= What the task asks =
Give the stretch of lines from the one containing "You are a GUI" through the one containing "click(483, 57)" again, switching "toolbar" to "sidebar" and changing nothing else. Leave the pictures out.

= Supplied records =
^^^^

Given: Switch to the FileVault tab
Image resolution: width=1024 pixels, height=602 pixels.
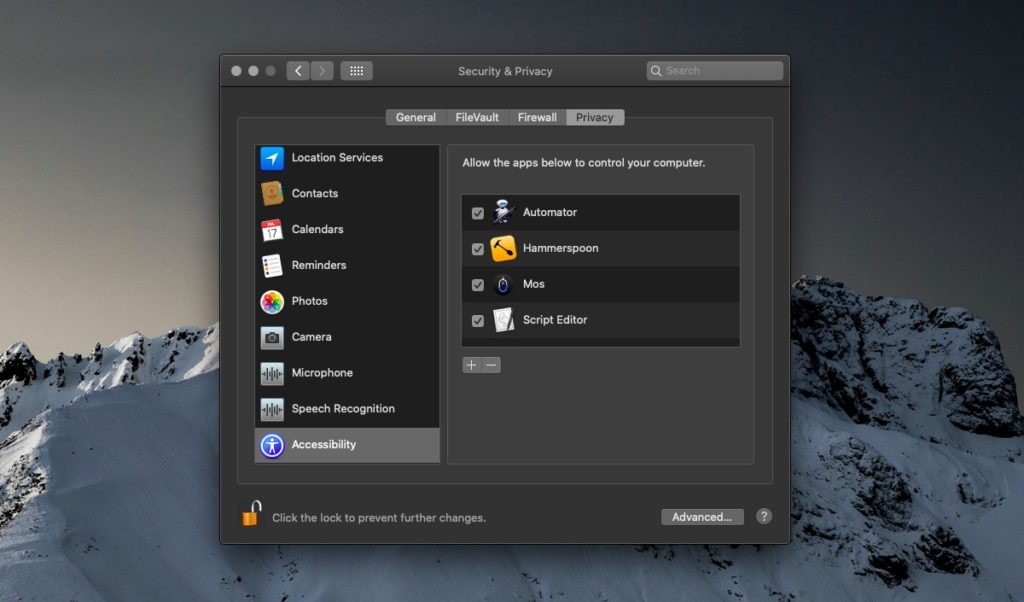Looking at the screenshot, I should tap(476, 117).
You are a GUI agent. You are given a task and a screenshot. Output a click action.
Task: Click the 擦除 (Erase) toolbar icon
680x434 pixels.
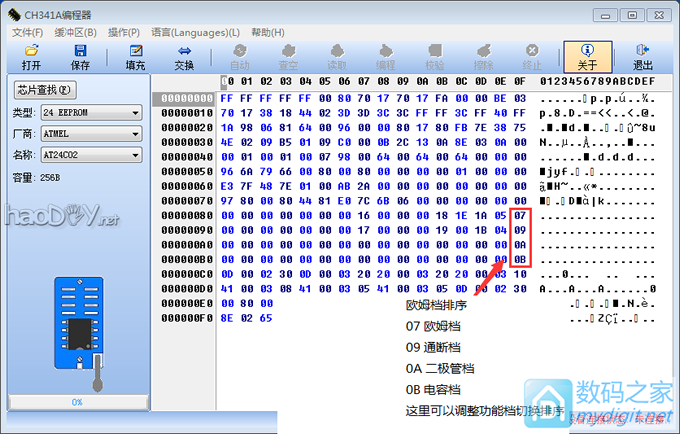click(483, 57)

^^^^

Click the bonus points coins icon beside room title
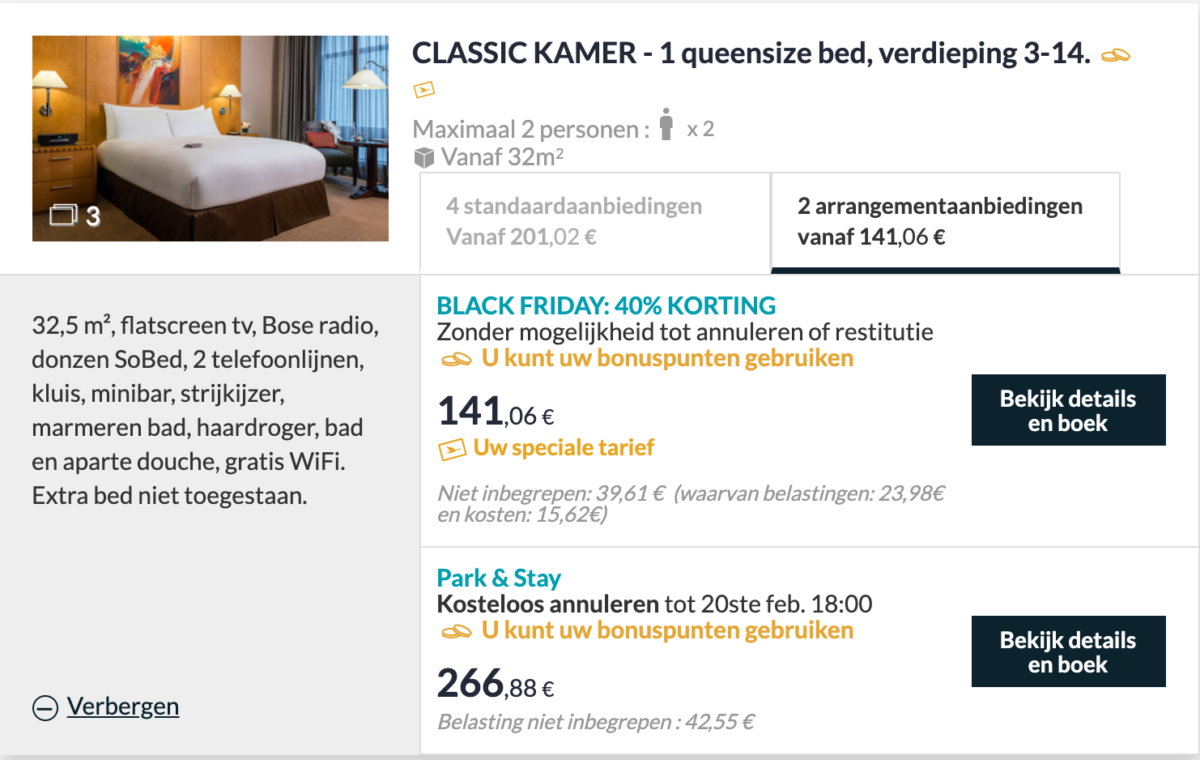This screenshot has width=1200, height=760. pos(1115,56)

^^^^

= Task result =
You are a GUI agent. You are given a task and a screenshot. Output a click action.
Task: Click the 擦除 (Erase) sidebar icon
680x434 pixels.
click(483, 57)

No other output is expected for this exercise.